The text, which is more technical and less concrete than the preparatory document for the continental stage of the synod, is divided into two main sections. The first recalls the “fundamental characteristics” of a synodal Church, capable of “walking together.” The second section delineates, through various questions, the elements that have emerged from the reflections carried out from 2021 onwards at local and then continental levels. 

The authors of the text warn that it does not want to avoid tensions. “We should not be frightened by them, nor attempt at any cost to resolve them,” the authors assure. The text stresses that a synodal Church is also characterized by the “ability to to manage tensions without being crushed by them.” 

The authors also explain that the October assembly is not expected to result in any concrete proposals: “The main objective of the first session will be to outline paths of in-depth study to be carried out in a synodal style.” Only after the second session, in October 2024, will such proposals be presented to the Pope.

A conversation in the Spirit

The working document does, however, make one concrete proposal: a schematic presentation on how to carry out discernment during the Synod. Entitled “Conversation in the Spirit,” this method proposes a spiritual journey alternating moments of silence, prayer and listening, with moments of dialogue and identification of the “steps” that “the Spirit” is calling us to take together. The document promotes this method as a way of guiding participants through the next stages of the synodal process. 

The text points out that this method was “discovered” in many local Churches during the first phase of the Synod. “From all continents comes the request that this method may increasingly animate and inform the daily life of the Churches,” the authors explain. This “method” intends first to “communion” and is sometimes referred to as a “Pentecostal moment,” a “synodal method” or “spiritual conversation.” 
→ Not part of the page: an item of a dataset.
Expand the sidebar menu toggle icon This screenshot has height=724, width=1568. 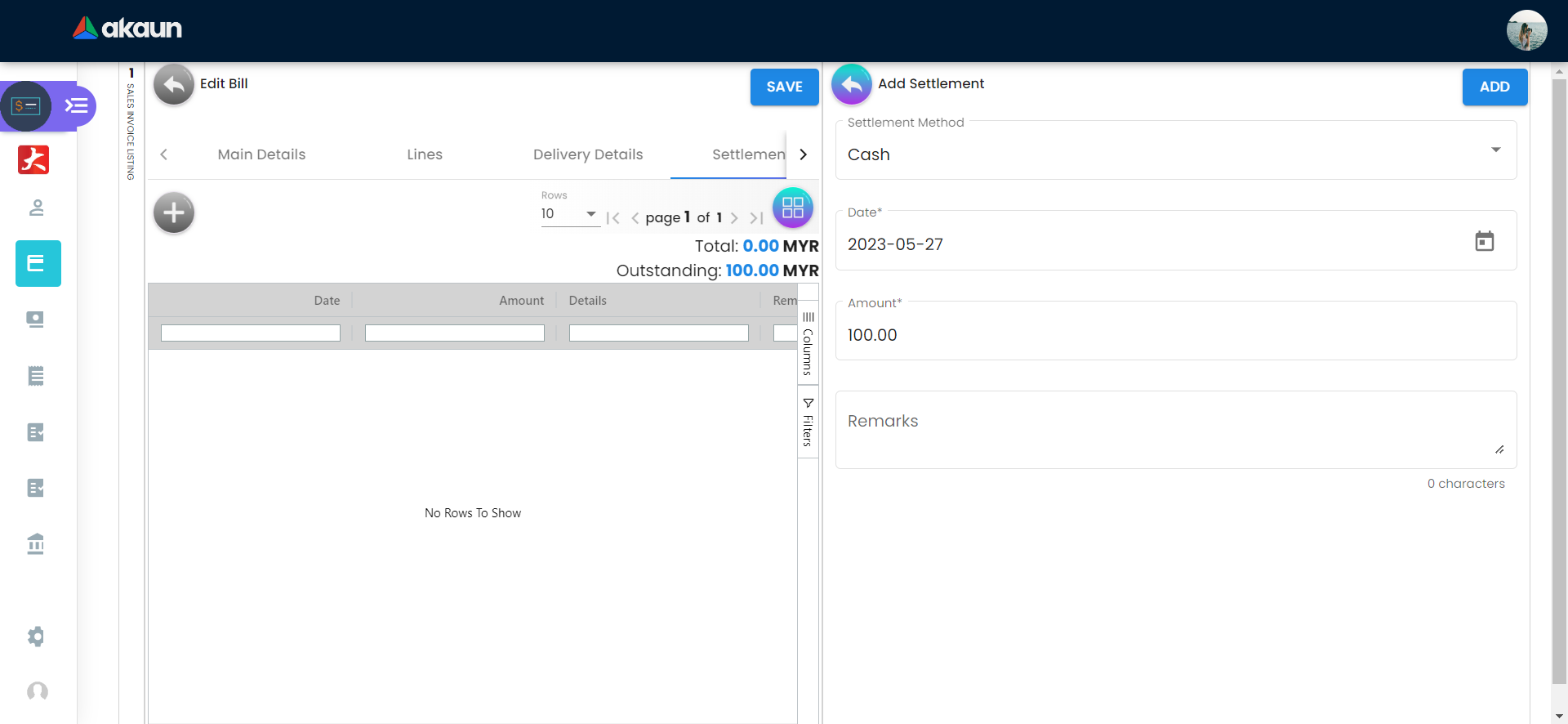tap(77, 106)
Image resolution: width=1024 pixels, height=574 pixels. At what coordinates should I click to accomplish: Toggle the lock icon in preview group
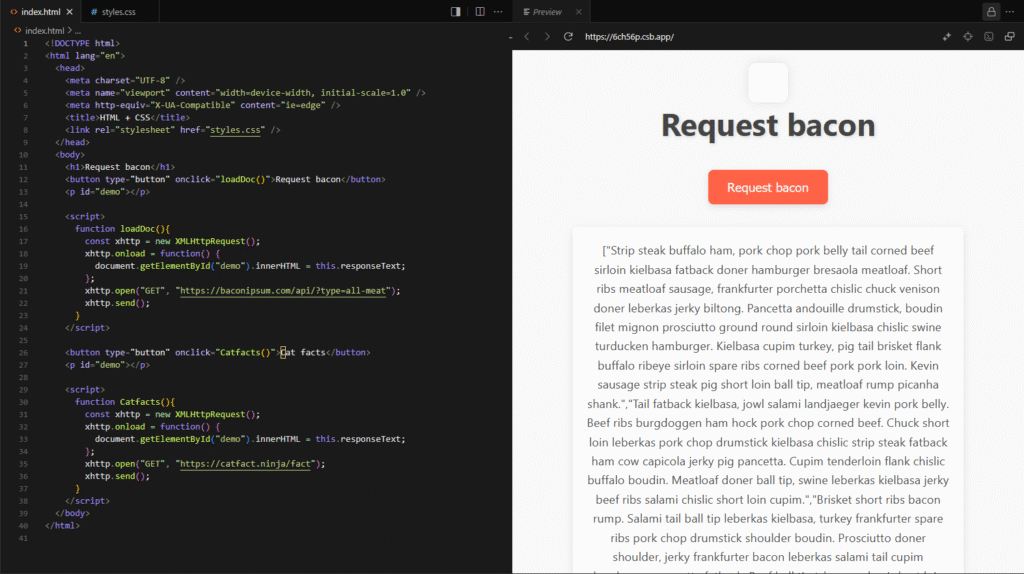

Conversation in the Spirit is not intended to be “a generic exchange of ideas,” but a “dynamic in which the word spoken and heard generates familiarity, enabling the participants to draw closer to one another,” emphasizes the document. This “hearing together” allows participants to “experience discernment,” to overcome disagreements and to be united in their listening to the Holy Spirit.

We can only speak of a Conversation in the Spirit if there is “a step forward in a precise, often unexpected direction that points to concrete action,” insists the document. The document states that the faithful are not asked “to follow this pattern slavishly,” but to adapt according to each context.

The 4 steps in the Conversation in the Spirit

A diagram in the text explains the method of the Conversation in the Spirit and outlines four stages and four moments of prayer. 

1. It begins with a “personal preparation” in prayer with the Holy Spirit to meditate on one’s future contribution on the issue being discerned.

2. Then comes the meeting, which begins with a moment of silence, prayer, and includes listening to the Word of God together. Then each member takes turns speaking, and above all listens attentively to others. This initial exchange is followed by a time of prayer and silence.

3. Then, “each one shares what has resonated most with him or her or what has aroused the most resistance in him or her, allowing himself or herself to be guided by the Holy Spirit.” Each person is called to answer the question “when listening, did my heart burn within me?”

4. After a further period of prayer and silence, a dialogue takes place “on the basis of what has emerged earlier in order to discern and gather the fruit of the conversation in the Spirit.” In particular the text encourages those participating to “recognize the intuitions and convergences” to which the Spirit has led, but also identify “discordances, obstacles and new questions.” The aim is to “allow prophetic voices to emerge,” but also let everyone “feel represented by the outcome of the work.” The process concludes with a final prayer of thanksgiving.